Was it with outrage and solidarity like in this story? Was it with calls for boycotts and lawsuits like in this story? It was neither. The passengers, from all reports, mostly reacted with frustration that the flight was being delayed. Social media, apart from one of my feminist friends who can always be relied upon, has been mostly silent. And this is not an isolated incident. This has been happening with increasing frequency for some time. Nor is it limited to plane travel. But no one seems to care.
Maybe it’s because people think that this is not important; after all the female passengers in question still get to fly. The female riders of the publically funded bus still get to ride – at the back of the bus, like Rosa Parks did, until she got snippy about it.
That was sarcasm by the way, in case you’re uncertain.
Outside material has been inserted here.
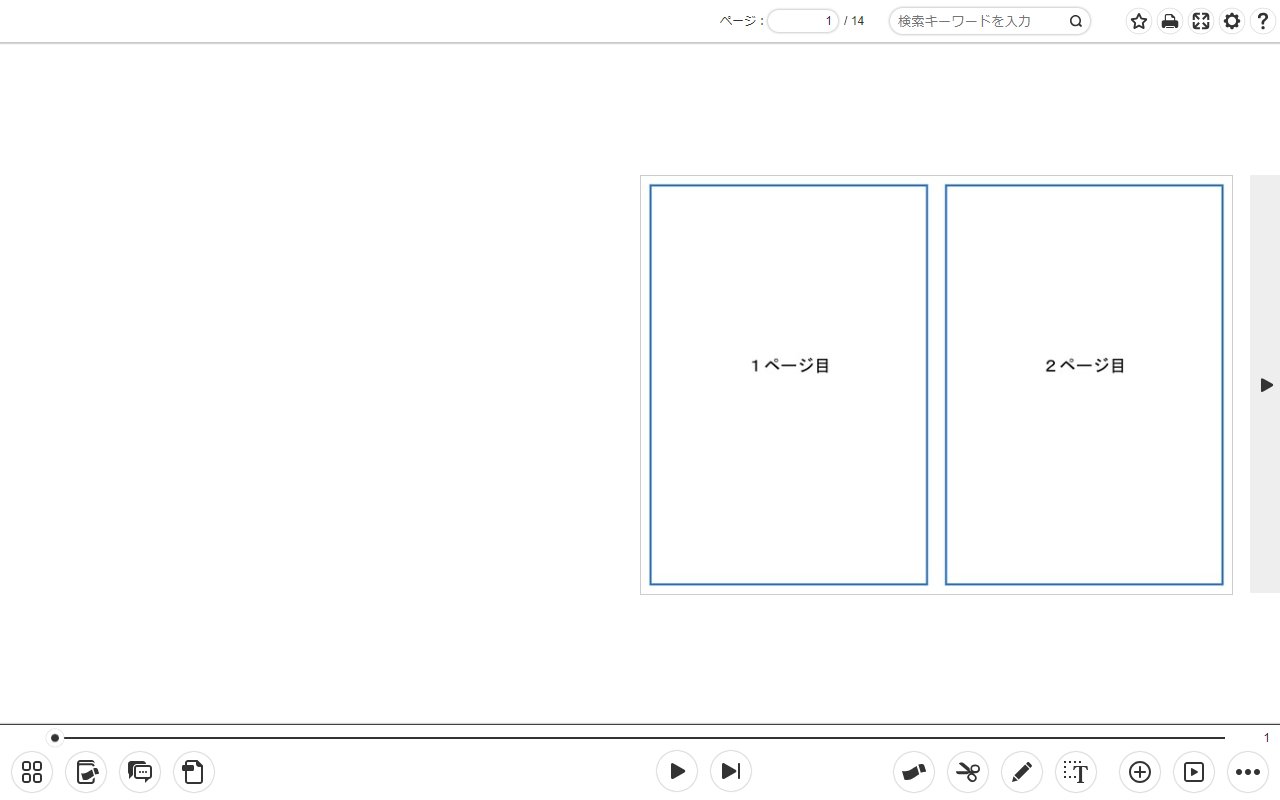This screenshot has height=800, width=1280.
Task: Open the page thumbnail grid view
Action: click(x=32, y=772)
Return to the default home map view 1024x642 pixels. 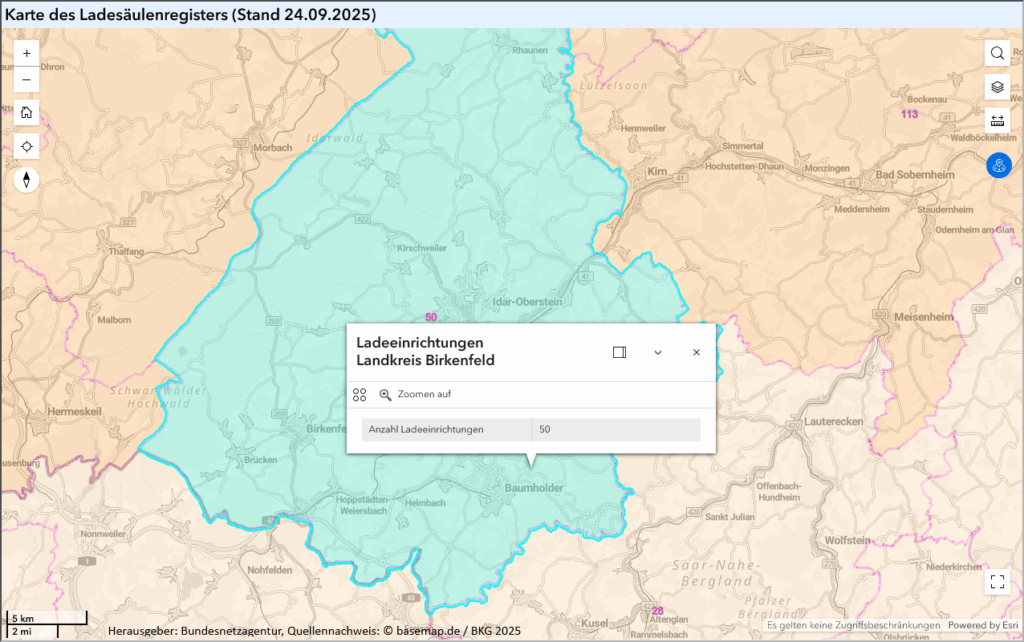click(26, 112)
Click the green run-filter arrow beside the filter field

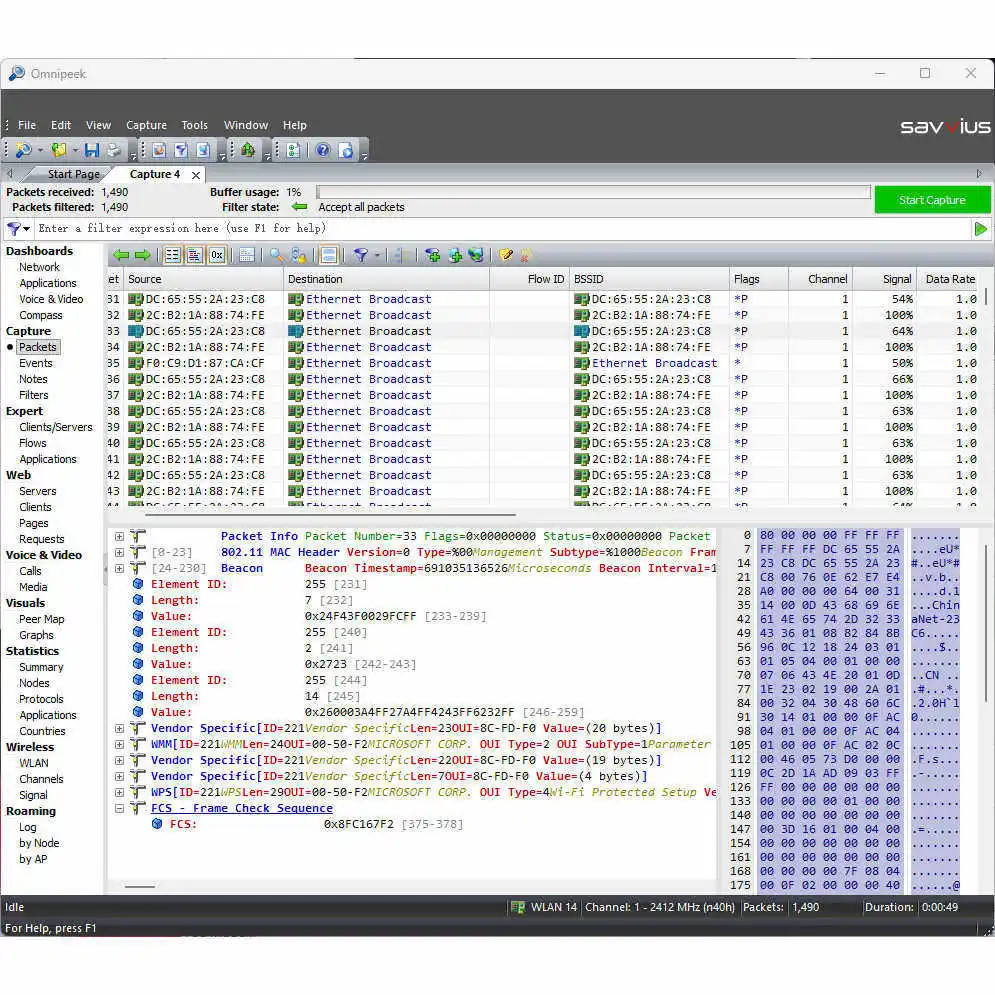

The reason it affected me so much today is because it reminded me of a story I read long ago (before social media) about Rick Swope, who saved a chimpanzee from drowning at the Detroit Zoo in 1990. When asked why he attempted something so dangerous (chimpanzees can be lethally strong) this was Swope’s reply: ‘Well, I looked into his eyes. And it was like looking into the eyes of a man. And the message was, “Won’t anybody help me?”’
That’s how I would have felt on that flight. I would have been thinking: “I’m a human being. Won’t someone stand up for me?”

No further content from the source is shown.